出来事といえば、家庭の出来事として、心機一転、離婚や内縁関係の解消というご決断をされた方もおられるかと存じます。
離婚は決めたけれど離婚届を出すだけでよいのかという趣旨のご相談をよく受けます。
そこで、今回は離婚の際に、覚えておきたい「離婚のい・ろ・は」を考えていきたいと思います。
まず、い・ろ・はの「い」は、「いるものと譲れるものを分けること。」です。
お金の話(財産分与、慰謝料)、お子さんの話(親権者、養育費、面会交流)、老後の話(年金分割)など、離婚に際して話し合っておきたい付随的事項は様々です。
全てを得られるのであれば、それに越したことはありませんが、相手がいることですので、そうもいかないのが現状です。
そこで、まず、ご自身の今後の生活において、必要不可欠なものと、譲れるものの優先順位を付けてみるのはいかがでしょうか。
優先順位が分かれば、ご自身の頭の整理にもなりますし、夫婦でお互いに折り合える部分が出てくるかもしれません。
次に、い・ろ・はの「ろ」は、「ローン(借金)も気にかけること。」です。
どうしても注目してしまうのがプラスの財産ですが、マイナスの財産であるローンや借金なども財産分与の対象です。住宅ローン、自動車ローン、教育ローン、借入金、これらを家族のためにした場合、名義人でなくとも、マイナスを負担すべき場合があります。これらをどのように負担するかの話し合いも避けては通れない事項なのではないでしょうか。

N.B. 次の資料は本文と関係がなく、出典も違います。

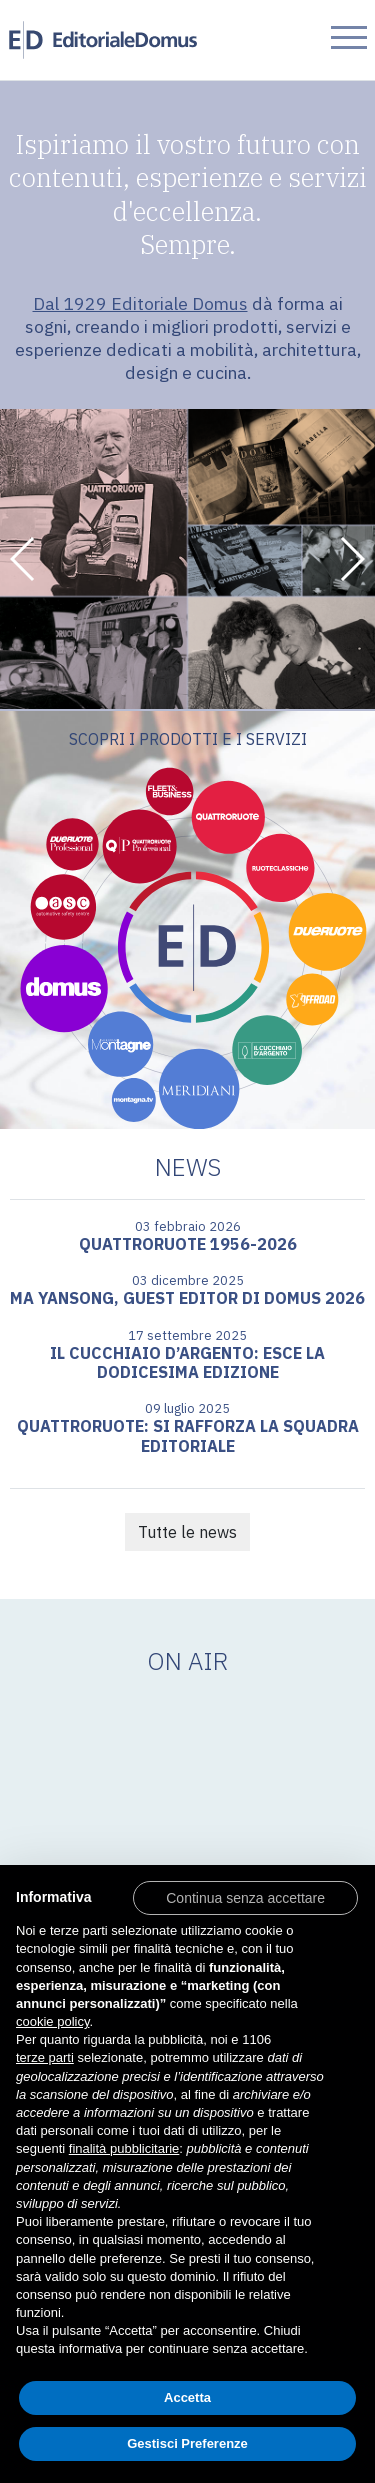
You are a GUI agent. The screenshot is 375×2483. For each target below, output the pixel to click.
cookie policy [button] (52, 2021)
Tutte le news (187, 1532)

最後に、い・ろ・はの「は」は、「話合いが先、その後に離婚をすること。」です。
離婚を急ぐ必要がある場合、離婚に付随した事項についてお互いに争いがない場合などには、離婚を先行させることも十分に考えられます。
しかし、離婚をするということは、時効(除斥期間)のカウントダウンを始めることにもなります。例えば、財産分与は離婚時から二年で除斥期間、離婚に伴う慰謝料請求は離婚から三年で時効、年金分割は離婚日の翌日から二年以内に請求しなければなりません。
お互いに納得していない状態で離婚届を出して、時効(除斥期間)のカウントダウンを始めるよりは、いったん別居生活を始めて、少し距離を置きながら話し合いを進めてみるのも一つの手なのではないでしょうか。
離婚をするか悩んでいる方は勿論、離婚は決めたけれどその後どうすればよいかわからないという方、離婚に伴う決め事に不足がないか心配な方は、「い・ろ・は」を念頭に、検討していただければ幸いです。